Required action – Return the run of lines below that opens with the line containing "[No] (103, 2554)" and closes with the line containing "[Search for:] (36, 38)", keeping each one exact.

Data shown –
-=-=-=-=-

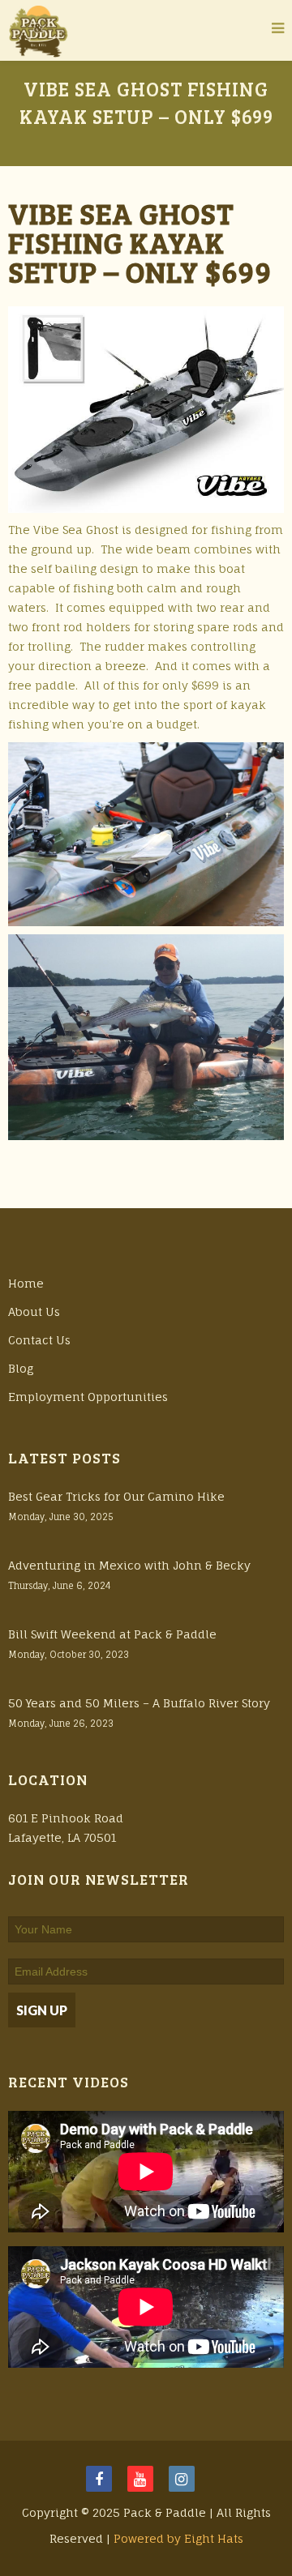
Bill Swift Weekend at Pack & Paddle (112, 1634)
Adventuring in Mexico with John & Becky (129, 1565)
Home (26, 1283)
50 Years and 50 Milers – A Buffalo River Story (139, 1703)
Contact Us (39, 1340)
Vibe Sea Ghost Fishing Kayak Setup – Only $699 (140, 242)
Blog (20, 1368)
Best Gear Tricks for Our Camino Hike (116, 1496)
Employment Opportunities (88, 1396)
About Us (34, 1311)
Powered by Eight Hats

-=-=-=-=-

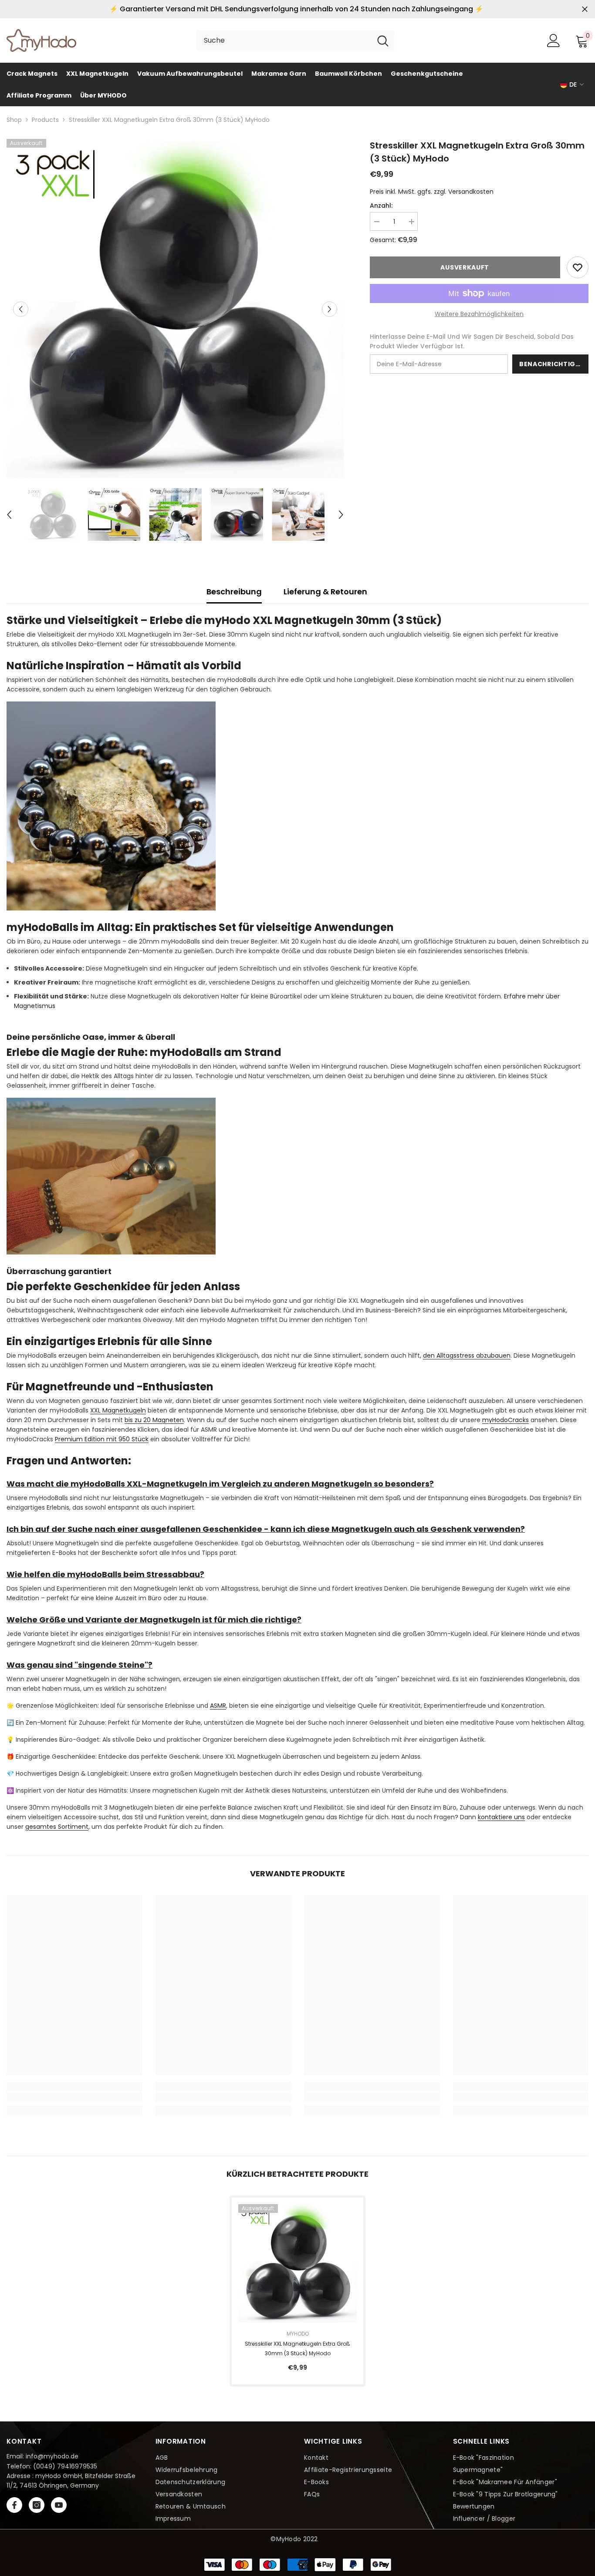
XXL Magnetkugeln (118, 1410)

-=-=-=-=-

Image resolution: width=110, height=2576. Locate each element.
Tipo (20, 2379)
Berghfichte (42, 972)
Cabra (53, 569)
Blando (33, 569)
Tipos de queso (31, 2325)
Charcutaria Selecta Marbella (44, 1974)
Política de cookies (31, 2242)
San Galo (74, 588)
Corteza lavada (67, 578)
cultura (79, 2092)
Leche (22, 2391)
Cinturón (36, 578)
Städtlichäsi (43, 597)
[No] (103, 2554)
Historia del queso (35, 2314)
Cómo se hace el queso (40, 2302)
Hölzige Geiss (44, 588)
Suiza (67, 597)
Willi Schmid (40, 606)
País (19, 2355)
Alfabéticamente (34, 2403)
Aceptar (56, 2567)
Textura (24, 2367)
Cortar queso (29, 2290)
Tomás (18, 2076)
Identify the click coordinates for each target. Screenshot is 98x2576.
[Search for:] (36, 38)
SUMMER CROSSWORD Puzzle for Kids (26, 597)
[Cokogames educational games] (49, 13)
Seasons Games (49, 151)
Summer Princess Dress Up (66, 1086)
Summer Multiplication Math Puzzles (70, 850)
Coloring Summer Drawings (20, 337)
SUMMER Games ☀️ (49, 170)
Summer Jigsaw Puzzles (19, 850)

-=-=-=-=-

Solution to the exercise –
[No] (103, 2554)
Historia del queso (35, 2314)
Cómo se hace el queso (40, 2302)
Hölzige Geiss (44, 588)
Suiza (67, 597)
Willi Schmid (40, 606)
País (19, 2355)
Alfabéticamente (34, 2403)
Aceptar (56, 2567)
Textura (24, 2367)
Cortar queso (29, 2290)
Tomás (18, 2076)
Identify the click coordinates for each target. Screenshot is 98x2576.
[Search for:] (36, 38)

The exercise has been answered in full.